The source code is now available!

citation

If you find EMANet useful in your research, please consider citing:

@inproceedings{li19,
    author={Xia Li and Zhisheng Zhong and Jianlong Wu and Yibo Yang and Zhouchen Lin and Hong Liu},
    title={Expectation-Maximization Attention Networks for Semantic Segmentation},
    booktitle={International Conference on Computer Vision},   
    year={2019},   
}

table of contents

Introduction

Self-attention mechanism has been widely used for various tasks. It is designed to compute the representation of each position by a weighted sum of the features at all positions. Thus, it can capture long-range relations for computer vision tasks. However, it is computationally consuming. Since the attention maps are computed w.r.t all other positions. In this paper, we formulate the attention mechanism into an expectation-maximization manner and iteratively estimate a much more compact set of bases upon which the attention maps are computed. By a weighted summation upon these bases, the resulting representation is low-rank and deprecates noisy information from the input. The proposed Expectation-Maximization Attention (EMA) module is robust to the variance of input and is also friendly in memory and computation. Moreover, we set up the bases maintenance and normalization methods to stabilize its training procedure. We conduct extensive experiments on popular semantic segmentation benchmarks including PASCAL VOC, PASCAL Context, and COCO Stuff, on which we set new records. EMA Unit

Design

As so many peers have starred at this repo, I feel the great pressure, and try to release the code with high quality. That's why I didn't release it until today (Aug, 22, 2018). It's known that the design of the code structure is not an easy thing. Different designs are suitable for different usage. Here, I aim at making research on Semantic Segmentation, especially on PASCAL VOC, more easier. So, I delete necessary encapsulation as much as possible, and leave over less than 10 python files. To be honest, the global variables in settings are not a good design for large project. But for research, it offers great flexibility. So, hope you can understand that

For research, I recommand seperatting each experiment with a folder. Each folder contains the whole project, and should be named as the experiment settings, such as 'EMANet101.moving_avg.l2norm.3stages'. Through this, you can keep tracks of all the experiments, and find their differences just by the 'diff' command.

Usage

  1. Install the libraries listed in the 'requirements.txt'
  2. Downloads images and labels of PASCAL VOC and SBD, decompress them together.
  3. Downloads the pretrained ResNet50 and ResNet101, unzip them, and put into the 'models' folder.
  4. Change the 'DATA_ROOT' in settings.py to where you place the dataset.
  5. Run sh clean.sh to clear the models and logs from the last experiment.
  6. Run python train.py for training and sh tensorboard.sh for visualization on your browser.
  7. Or you can download the pretraind model, put into the 'models' folder, and skip step 6.
  8. Run python eval.py for validation

Ablation Studies

The following results are referred from the paper. For this repo, it's not strange to get even higer performance. If so, I'd like you share it in the issue. By now, this repo only provides the SS inference. I may release the code for MS and Flip latter.

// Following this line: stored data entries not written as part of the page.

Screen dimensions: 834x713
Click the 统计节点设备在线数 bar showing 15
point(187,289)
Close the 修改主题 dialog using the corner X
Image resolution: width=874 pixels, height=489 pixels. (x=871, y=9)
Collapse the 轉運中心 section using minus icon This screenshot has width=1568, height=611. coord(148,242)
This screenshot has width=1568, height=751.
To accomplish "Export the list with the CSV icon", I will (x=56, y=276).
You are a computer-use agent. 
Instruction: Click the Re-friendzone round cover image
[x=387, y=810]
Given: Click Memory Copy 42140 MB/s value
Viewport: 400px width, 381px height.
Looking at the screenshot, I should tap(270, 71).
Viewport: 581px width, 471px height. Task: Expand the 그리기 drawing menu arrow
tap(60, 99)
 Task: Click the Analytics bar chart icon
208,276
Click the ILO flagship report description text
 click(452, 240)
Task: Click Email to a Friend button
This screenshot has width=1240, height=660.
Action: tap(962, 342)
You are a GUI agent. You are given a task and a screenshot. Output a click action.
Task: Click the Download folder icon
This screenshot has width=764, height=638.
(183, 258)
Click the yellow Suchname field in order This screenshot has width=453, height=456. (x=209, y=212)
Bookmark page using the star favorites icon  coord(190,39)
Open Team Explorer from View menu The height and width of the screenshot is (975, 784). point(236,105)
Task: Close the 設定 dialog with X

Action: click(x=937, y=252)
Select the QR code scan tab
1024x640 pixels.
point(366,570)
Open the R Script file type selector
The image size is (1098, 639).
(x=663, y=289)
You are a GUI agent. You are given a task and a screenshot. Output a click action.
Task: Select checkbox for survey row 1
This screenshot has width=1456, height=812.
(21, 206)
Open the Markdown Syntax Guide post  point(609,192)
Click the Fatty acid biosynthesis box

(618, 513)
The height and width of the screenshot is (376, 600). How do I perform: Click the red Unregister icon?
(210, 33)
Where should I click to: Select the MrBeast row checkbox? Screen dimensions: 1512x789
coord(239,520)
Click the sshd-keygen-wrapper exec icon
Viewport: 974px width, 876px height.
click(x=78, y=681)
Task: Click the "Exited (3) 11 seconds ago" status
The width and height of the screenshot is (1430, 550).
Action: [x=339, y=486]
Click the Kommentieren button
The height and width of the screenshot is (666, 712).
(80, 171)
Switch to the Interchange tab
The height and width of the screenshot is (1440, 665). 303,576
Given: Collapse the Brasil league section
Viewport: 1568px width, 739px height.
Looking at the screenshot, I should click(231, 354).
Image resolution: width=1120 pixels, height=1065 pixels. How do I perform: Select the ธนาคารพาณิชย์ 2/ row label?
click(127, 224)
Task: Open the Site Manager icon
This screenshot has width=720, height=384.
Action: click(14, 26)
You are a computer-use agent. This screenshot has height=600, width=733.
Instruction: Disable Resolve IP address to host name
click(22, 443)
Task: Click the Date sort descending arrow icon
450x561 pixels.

Tab 1. Detailed comparisons with Deeplabs. All results are achieved with the backbone ResNet-101 and output stride 8. The FLOPs and memory are computed with the input size 513×513. SS: Single scale input during test. MS: Multi-scale input. Flip: Adding left-right flipped input. EMANet (256) and EMANet (512) represent EMANet withthe number of input channels for EMA as 256 and 512, respectively.

Method SS MS+Flip FLOPs Memory Params
ResNet-101 - - 190.6G 2.603G 42.6M
DeeplabV3 78.51 79.77 +63.4G +66.0M +15.5M
DeeplabV3+ 79.35 80.57 +84.1G +99.3M +16.3M
PSANet 78.51 79.77 +56.3G +59.4M +18.5M
EMANet(256) 79.73 80.94 +21.1G +12.3M +4.87M
EMANet(512) 80.05 81.32 +43.1G +22.1M +10.0M

To be note, the majority overheads of EMANets come from the 3x3 convs before and after the EMA Module. As for the EMA Module itself, its computation is only 1/3 of a 3x3 conv's, and its parameter number is even smaller than a 1x1 conv.

Comparisons with SOTAs

Note that, for validation on the 'val' set, you just have to train 30k on the 'trainaug' set. But for test on the evaluation server, you should first pretrain on COCO, and then 30k on 'trainaug', and another 30k on the 'trainval' set.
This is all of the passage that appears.